Insisten en que si los documentos no llenan los requisitos que establece la ley, tendrán que regresar en otra oportunidad. Prácticamente ocupan los mismos argumentos que utilizan los oficinistas, por lo que parecen convencer a quien no quiere perder su tiempo. Y al parecer nunca ha realizado por su cuenta, los trámites de su vehículo.

3) Después de tanta insistencia, el cliente finaliza en las manos de su ayudante. A pocos metros de las oficinas centrales, están ubicados los despachos jurídicos que acreditarán la documentación.
El interesado sube en su vehículo al tramitador no autorizado. Sin embargo, al final de cuentas y en un período que no pasa de media hora, la solicitud ha sido completada y con la autorización de un notario.

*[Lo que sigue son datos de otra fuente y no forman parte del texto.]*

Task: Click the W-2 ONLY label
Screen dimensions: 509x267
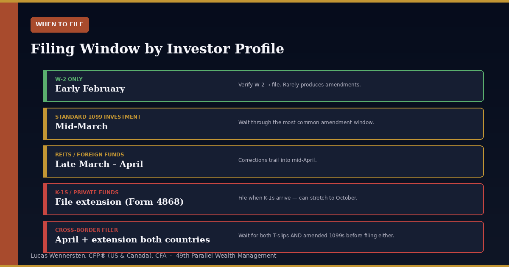Action: (x=69, y=79)
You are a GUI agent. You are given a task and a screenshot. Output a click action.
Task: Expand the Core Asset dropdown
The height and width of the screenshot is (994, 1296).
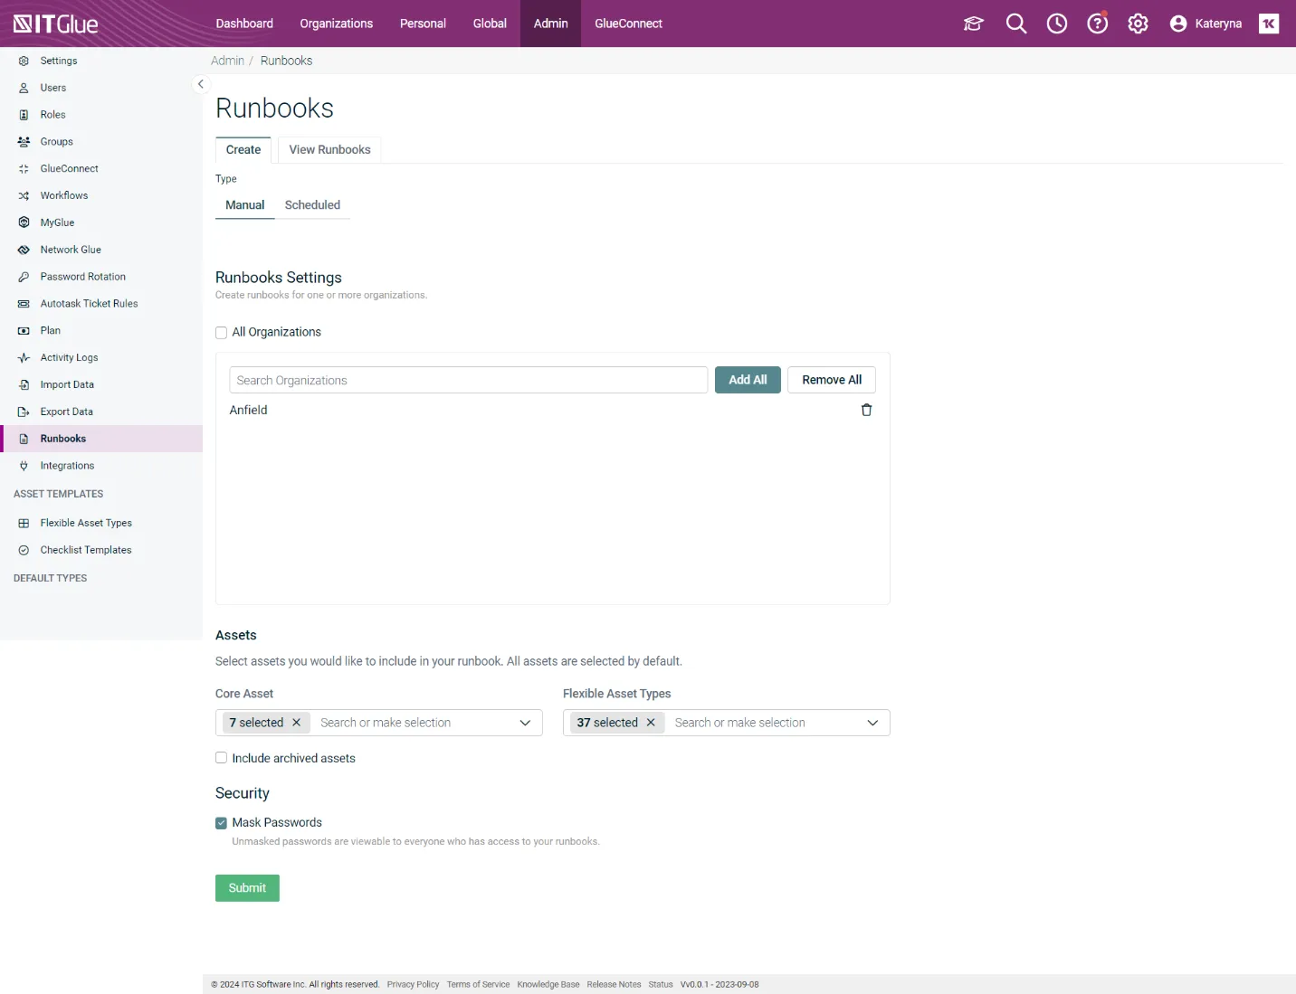[525, 723]
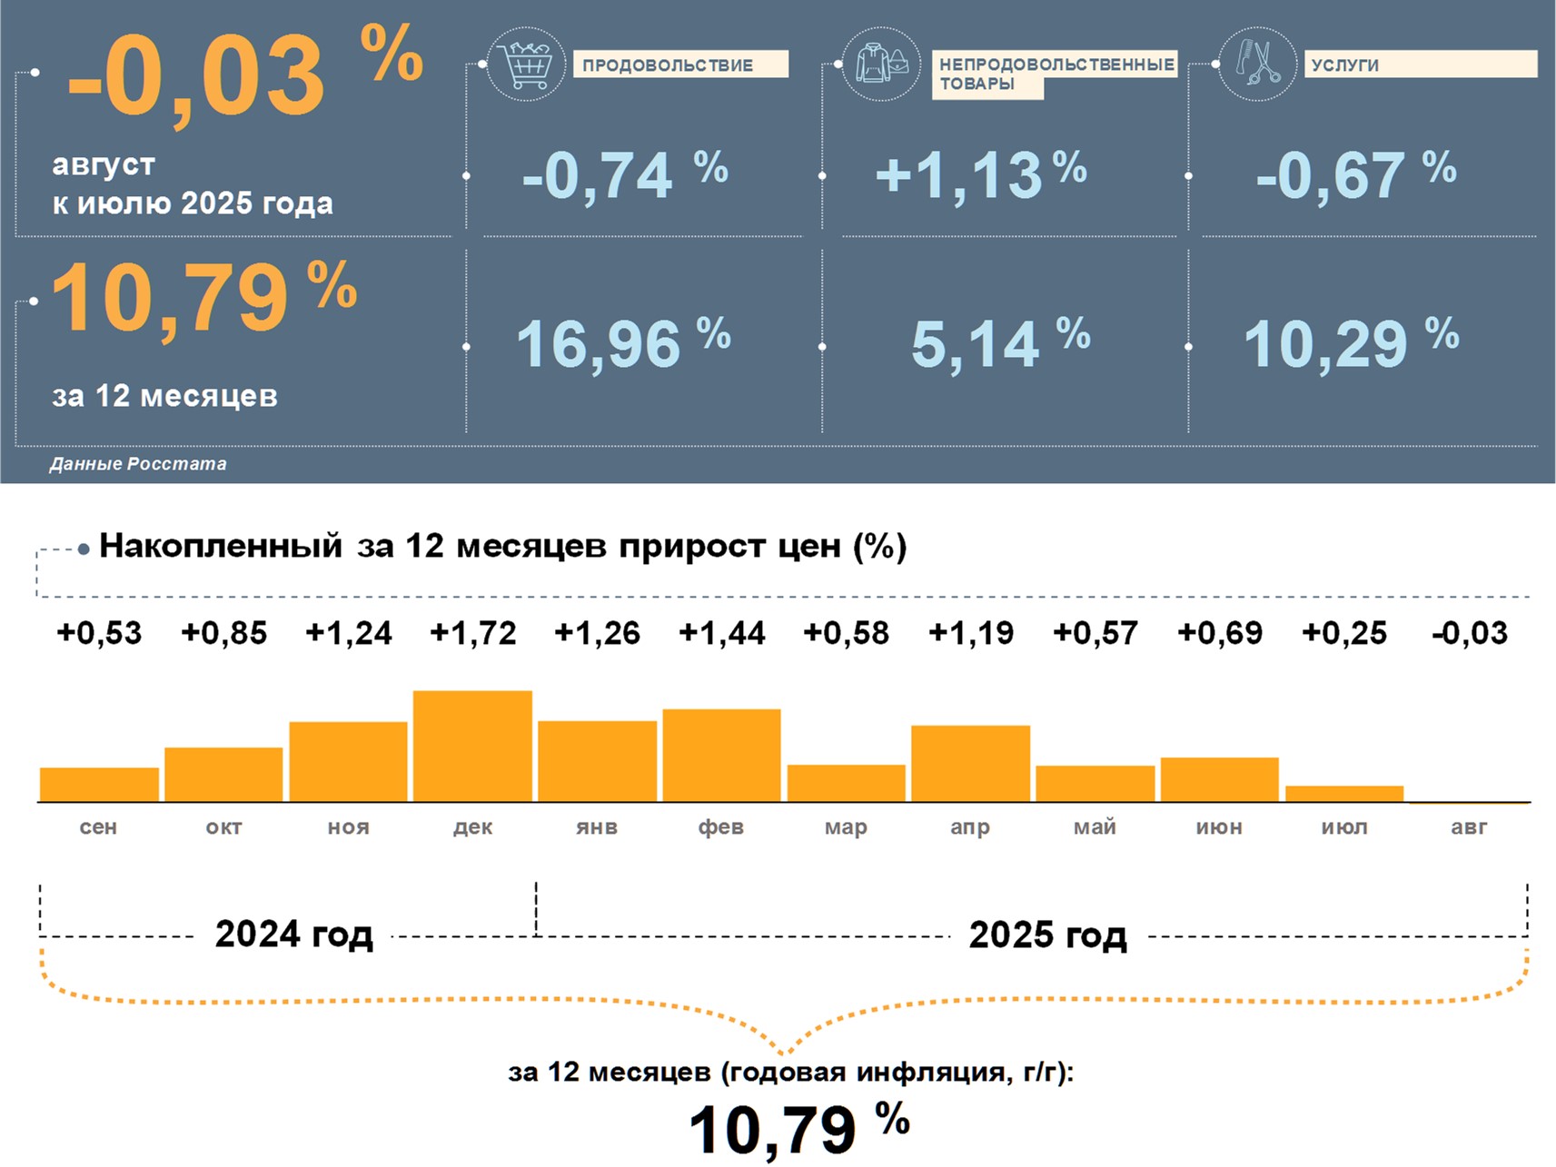1556x1167 pixels.
Task: Click the comb and scissors services icon
Action: [1258, 64]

Pero en algunas ocasiones se llega hasta ofrecer la posibilidad de obtener la licencia de conducir sin necesidad de realizar los exámenes propuestos en el Reglamento de Tránsito. El trabajo del ayudante finaliza una vez el propietario del vehículo ingresa a las oficinas oficiales, el lugar donde el interesado debió haber entrado desde el inicio. Pero acá, se tiene las puertas cerradas para cualquier tramitador, por ágil que diga ser.


El trabajo de los tramitadores es captar desde un par de cuadras antes de las oficinas de SERTRACEN al mayor número de personas. Aunque argumentan conocer su trabajo, ninguna autoridad los controla y en algunos casos, una persona puede ser hasta engañada.